The Court of Appeal has recently handed down an important judgment on the application of the law of confidence in matrimonial proceedings: Tchenguiz & Ors v Imerman [2010] EWCA Civ 908. The background to the case was that an application for ancillary relief had been made by Mrs Tchenguiz Imerman (TI) against her husband, Mr Imerman. Fearing that Mr Imerman may seek to conceal the nature and extent of his assets in the context of the ancillary relief proceedings, one of TI’s brothers, possibly with the help of others, accessed a computer server in an office which Mr Imerman shared with TI’s brothers and then copied information and documents which Mr Imerman had placed on that server relating to his assets. In order to prevent TI relying on the information and the documents in the ancillary relief proceedings, Mr Imerman sought to restrain the defendants from communicating the information and documents which they had obtained to any third party (including TI and her lawyers). He also sought delivery up of all copies of the documents. Eady J granted the orders sought by Mr Imerman. The defendants appealed to the Court of Appeal. The central issue for the Court of Appeal was essentially whether TI should be allowed to use the information and documents in the context of the ancillary relief proceedings, despite the fact that they appeared to have been obtained by the defendants in breach of confidence and, hence, unlawfully. The case was rendered particularly complex as a result of what is commonly known in matrimonial proceedings as the ‘Hildebrande rules’. Historically, these rules have been applied by the courts in matrimonial ancillary relief proceedings so as generally to allow individuals to rely on evidence as to their spouses’ assets notwithstanding that that evidence has been unlawfully obtained.

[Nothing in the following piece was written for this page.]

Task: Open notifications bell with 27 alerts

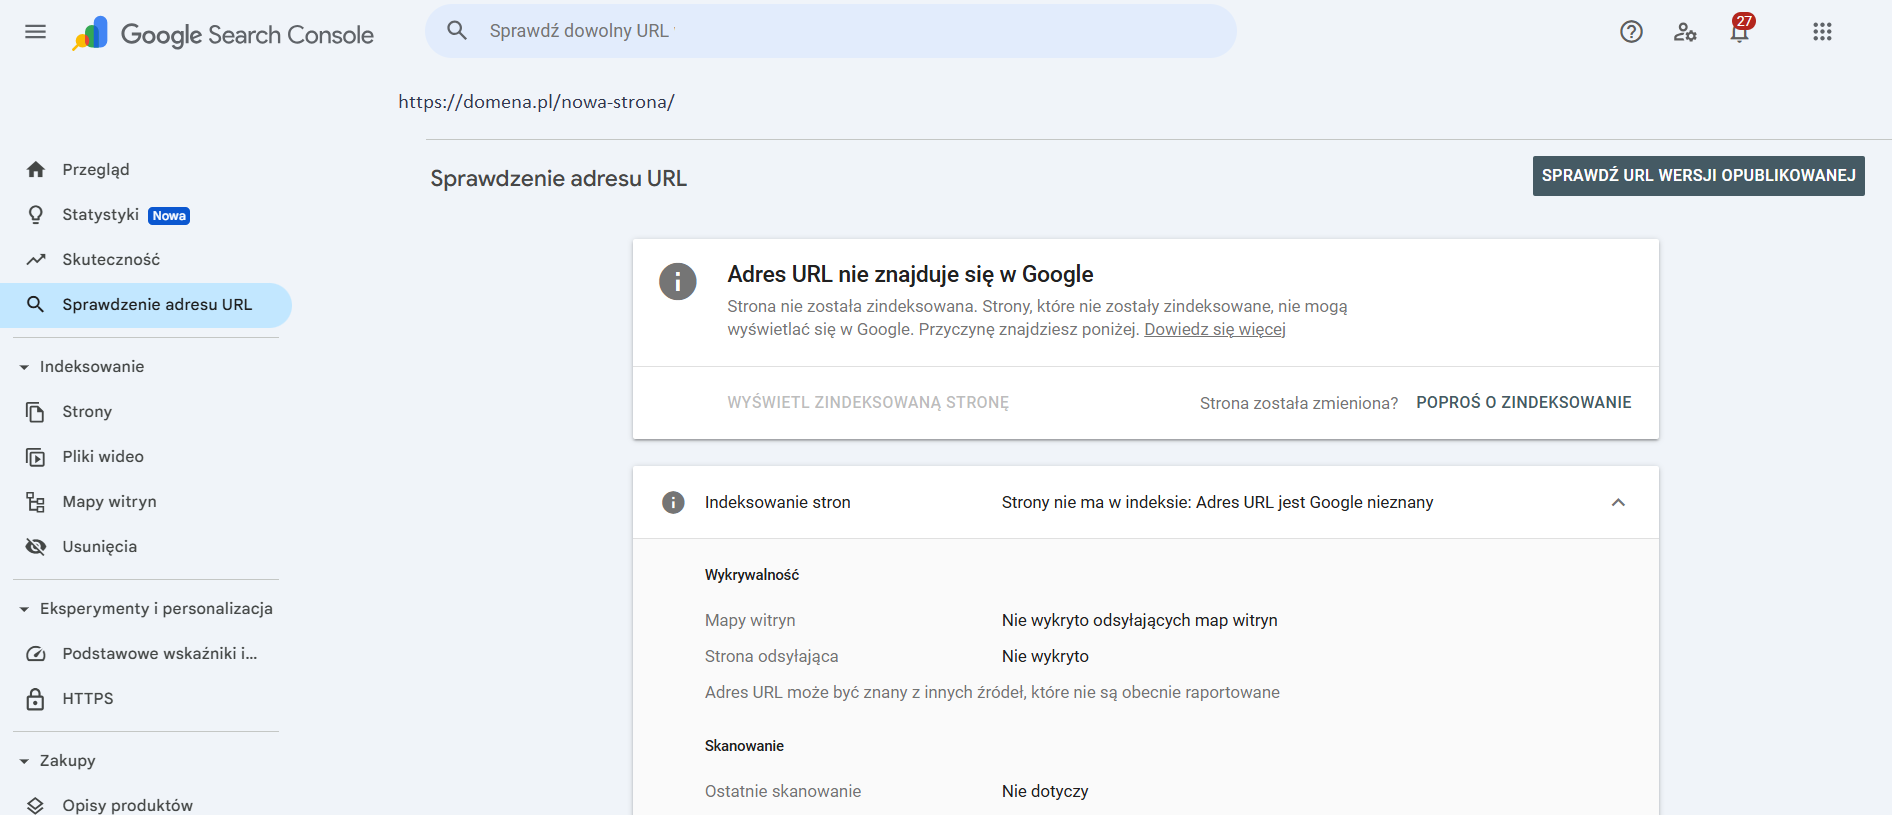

In summary, the Court of Appeal held as follows:
· the information/documents had been unlawfully obtained by the defendants as they had been obtained in breach of confidence (and, further, in breach of Mr Imerman’s right to privacy);
· it may be that the obtaining of the information/documents had also amounted to: (a) criminal conduct on an application of s. 17 of the Computer Misuse Act 1990; (b) unlawful processing of Mr Imerman’s personal data under s. 4(4) Data Protection Act 1998 (DPA); and, further, (c) a criminal act under s. 55 DPA; although having found that the information/documents were obtained unlawfully in breach of confidence, the Court did not need to reach a concluded view on these issues;
· the question for the Court was whether it should effectively condone the illegal self-help methods adopts by the defendants simply because it was feared that Mr Imerman may behave unlawfully and conceal that which should be disclosed in the ancillary relief proceedings. The answer to that question was: ‘No’ (see para. 107). As the Court suggested: ‘The tort of trespass to chattels has been known to our law since the Middle Ages and the law of confidence for at least 200 years, yet no hint of any defences of the kind now being suggested is to be found anywhere in the books’ (para. 117). Thus, the Hildebrande rules could not be justified on any grounds;
· if there were concerns that an individual may seek dishonestly to conceal assets in the context of ancillary relief proceedings, the correct course would be for the spouse to seek to protect her/his position through lawful means, for example by applying to the court for an anton pillar order.
The judgment is important not least because it highlights the essentially inalienable nature of the common law rights to confidentiality and privacy. There is no doubt that the judgment will be controversial, not least because of concerns that it fails to recognise the significant power imbalance which often obtains between spouses in matrimonial proceedings.